Jim - interesting concept. I suspect double sided take won't provide a firm enough hold, they would have to be clamped together though. 

All in all it seems it certainly is do-able but I just have the wrong bit for the job.


----------



## Quillman (Aug 16, 2010)

No special cutters. straight, on-shear, solid carbide, brazed carbide on steel.
Cuttings are fixture and technique sensitive, very few cutter design sensitivities. I cut the stuff for a living.


----------



## idontcare (Sep 10, 2011)

Interesting looking bits, nothing like I've seen before.

I can't post links because I don't have 10 posts yet, but if you google "diablo dr 75-102" you'll find it easily. Double flute up spiral bit. 
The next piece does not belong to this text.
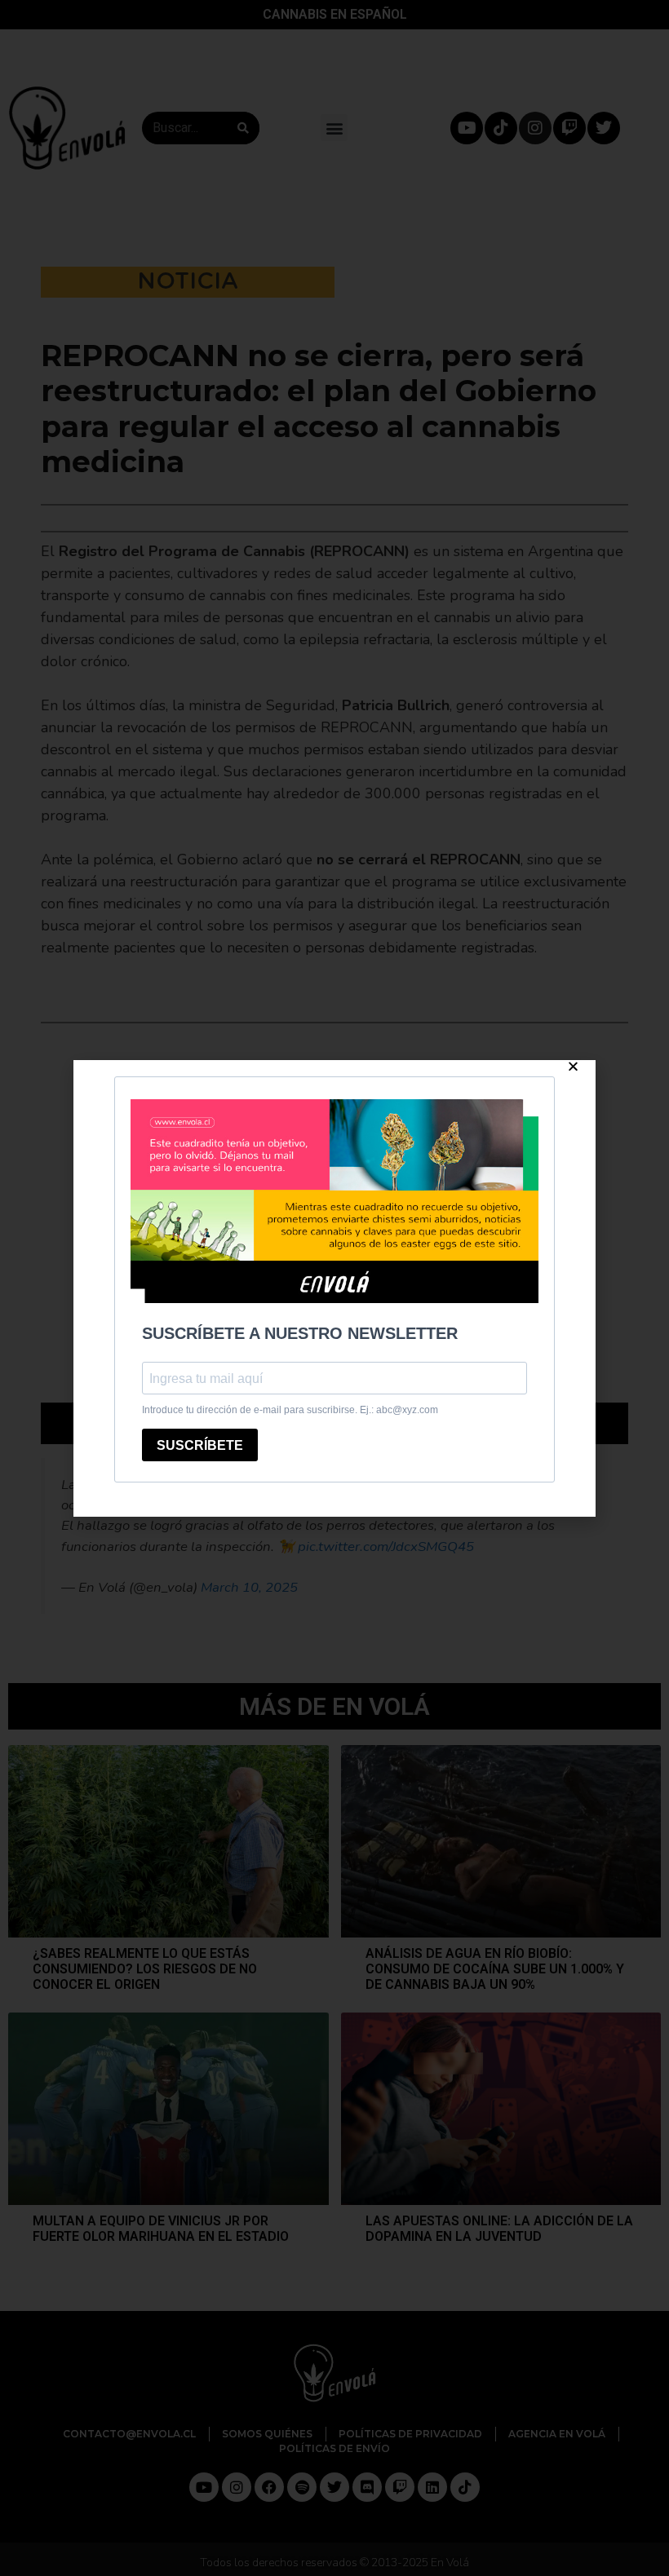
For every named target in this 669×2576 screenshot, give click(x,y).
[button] (573, 1066)
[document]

Granted my technique isn't perfect but I've tried all I can with it on the table. I was about to get some different bits but now your making me doubt whether it is the bit or really just me. Perhaps I'll have better luck using the router right-side-up by hand. I can put a cheap sacrificial material underneath it so the PC is sandwiched between it and the router.


----------



## WBLHANDYMAN (May 18, 2021)

Quillman said:


> Full thickness cuts require an offset fence to account for the waste, like a jointer.
> Do not continue to do this. You might break the sample, the cutter or the work can get loose and go its own way.


 I can sharpen a bit for polycarbonate that will cut into polycarbonate with no kickback. I have cut into 3/8 polycarbonate free hand With a bit I sharpened.


----------



## John Smith_ (Jan 10, 2020)

welcome to the forum, WBL.
even though this is a ten year old thread, the content is still a little relevant.
photos of your process would be good to see. (not just a vague description of what you did).


----------



## old55 (Aug 11, 2013)

Welcome to the forum @WBLHANDYMAN


----------